From sunny Los Angeles to freezing and snowing Salt Lake City, women also gathered and made their voices heard at the Sundance Film Festival where the Hollywood Foreign Press Association (HFPA) continued their series of special events in celebration of the 75th anniversary of the Golden Globe Awards by hosting a special “Women Breaking Barriers” panel featuring accomplished women from various fields in the film industry, moderated by HFPA member Elisabeth Sereda, who opened the session by announcing a $50.000 HFPA grant to the Sundance Institute Women’s programs.

Panelists included Tina Lifford (Award-winning actress currently starring in “Queen Sugar” and founder and motivational speaker of The Inner Fitness Project), Reed Morano (Award-winning cinematographer and director; “I Think We’re Alone Now”), Sandra Oh (Golden Globe-winner; starring in and associate producer of BBC America’s “Killing Eve”), Cathy Schulman (Award-winning producer and president of Women in Film), and Octavia Spencer (Golden Globe-winner; currently starring in “The Shape Of Water”). The panel was held at the Sundance TV headquarters.

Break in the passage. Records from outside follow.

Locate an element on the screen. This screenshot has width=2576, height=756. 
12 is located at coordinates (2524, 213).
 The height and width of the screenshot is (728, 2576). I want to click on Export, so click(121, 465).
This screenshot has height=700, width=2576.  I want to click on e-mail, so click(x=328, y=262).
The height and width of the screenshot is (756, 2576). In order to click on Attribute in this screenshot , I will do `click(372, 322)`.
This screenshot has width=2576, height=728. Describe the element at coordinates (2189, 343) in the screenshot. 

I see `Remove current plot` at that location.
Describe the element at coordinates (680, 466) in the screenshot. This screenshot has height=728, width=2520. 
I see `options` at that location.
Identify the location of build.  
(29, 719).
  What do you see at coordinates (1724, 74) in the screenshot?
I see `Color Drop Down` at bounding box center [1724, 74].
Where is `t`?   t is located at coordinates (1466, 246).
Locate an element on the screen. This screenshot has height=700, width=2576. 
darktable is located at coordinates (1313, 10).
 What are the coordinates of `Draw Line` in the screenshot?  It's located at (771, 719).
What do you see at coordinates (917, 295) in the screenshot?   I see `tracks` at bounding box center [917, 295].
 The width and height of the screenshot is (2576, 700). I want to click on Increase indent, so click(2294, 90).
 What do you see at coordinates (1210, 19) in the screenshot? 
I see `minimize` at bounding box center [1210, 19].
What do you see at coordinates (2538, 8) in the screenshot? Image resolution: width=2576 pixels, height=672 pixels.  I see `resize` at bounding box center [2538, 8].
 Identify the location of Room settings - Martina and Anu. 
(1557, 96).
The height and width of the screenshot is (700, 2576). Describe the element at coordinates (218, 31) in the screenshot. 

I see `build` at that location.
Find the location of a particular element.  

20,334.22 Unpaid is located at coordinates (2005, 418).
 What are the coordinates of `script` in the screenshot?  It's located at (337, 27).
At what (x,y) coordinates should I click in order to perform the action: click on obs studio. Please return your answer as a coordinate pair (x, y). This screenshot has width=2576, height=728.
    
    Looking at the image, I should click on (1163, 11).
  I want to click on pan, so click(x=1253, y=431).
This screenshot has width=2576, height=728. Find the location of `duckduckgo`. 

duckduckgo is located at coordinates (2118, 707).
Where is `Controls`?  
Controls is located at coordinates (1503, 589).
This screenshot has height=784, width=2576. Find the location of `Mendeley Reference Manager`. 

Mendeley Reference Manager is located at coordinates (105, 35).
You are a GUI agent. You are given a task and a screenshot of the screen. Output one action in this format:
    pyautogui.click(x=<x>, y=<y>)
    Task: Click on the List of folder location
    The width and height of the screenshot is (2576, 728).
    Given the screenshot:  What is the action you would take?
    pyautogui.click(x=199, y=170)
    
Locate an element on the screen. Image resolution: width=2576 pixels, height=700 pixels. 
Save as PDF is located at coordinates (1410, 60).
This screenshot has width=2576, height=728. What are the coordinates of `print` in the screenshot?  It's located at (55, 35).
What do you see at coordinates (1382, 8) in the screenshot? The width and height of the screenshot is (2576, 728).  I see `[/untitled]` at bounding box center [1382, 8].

The talk touched on personal experiences and practical aspects in achieving equality for women in the entertainment business from in-access, on-set morale, treatment and pay.

“Seven years ago, I would call the trades and beg them to cover our issues and I couldn’t get a single article published,” said Cathy. “Now there isn’t a minute, a day, week or month that goes by that we don’t talk about women’s issues. The most important thing is that we don’t get all excited and then just brush everything under the rug again.”4

With the abuse of power and sexual abuse incidents that are going on in Hollywood, the panelists concurred that it has been an important moment in starting the conversation but that the problem is more systemic than the abuse, which has come to light.

Octavia expressed a sentiment on many people’s mind when she suggested quietly listening as an important first step.

“This is a wonderful moment that’s happening right now. It is making us confront deep-seated cultural issues, it’s a paradigm shift. That can be frightening but we just need to take baby steps, put one foot front of the other. It’s not going be easy but we’ll get there.”

Tina added, “I don’t think we can underestimate the importance of conversation. Human beings tend to be afraid of change period. When we’re talking about huge cultural relationship changes it’s going to make everyone afraid. We need to create a space where everyone can express their feelings then we can move on to some sort of cooperation.”

Sandra concluded on a positive note. “There is a new generation of women who have less heaviness on them and I’m sure there are lot of women in this room who have a clear creative vision and will put it out there and they inspire me tremendously.”